Nuestra orografía corporal no es uniforme. Como decíamos, nuestras heridas físicas y hasta las emocionales quedan grabadas en el cuerpo. La memoria corporal se activa en diferentes situaciones, por lo que no es de extrañar que, en medio de la meditación, nos encontremos con un episodio agudo de tensión o que se manifieste aquel intenso dolor de espalda.

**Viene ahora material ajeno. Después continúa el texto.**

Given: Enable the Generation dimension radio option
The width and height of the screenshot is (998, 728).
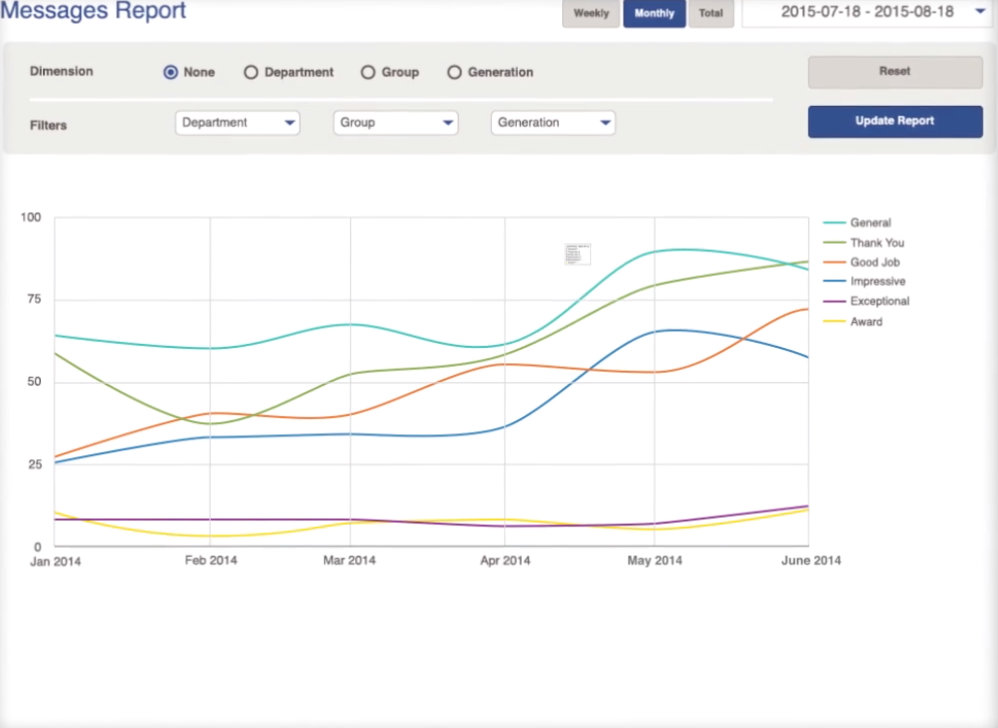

Acostumbrados a ser excesivamente literales, creemos que el dolor de rodilla está en la rodilla, y aplicando más tensión queremos reducirlo a la nada. Sin embargo, el dolor parece crecer con la resistencia interna, parece tener vida, una vida que no depende de nuestra voluntad. Misteriosamente, va y viene, da una coz o clava su aguijón para después desaparecer sin mediar aviso. Si se lo observa bien, el dolor no parece tener límites bien definidos: se irradia a otras zonas y llega a congelar el ánimo.

Es cierto que, sometidos a cierta presión, los tejidos corporales se resienten y pueden llegar a molestar, pero ese dolor tremendo que sentimos a veces no es de orden meramente físico; tiene, a todas luces, un componente emocional: está motivado por el miedo y por la resistencia al dolor. Ya de pequeños, todos hemos sentido la aguja intramuscular en el culete que nos ponían en la enfermería. Y la experiencia era diferente cuando relajábamos el glúteo o cuando lo apretábamos como actitud de defensa. Lo mismo pasa con esos puntos de tensión que sentimos en nuestro cuerpo. Cuanta más resistencia al dolor, más dolor, y el círculo se va agrandando…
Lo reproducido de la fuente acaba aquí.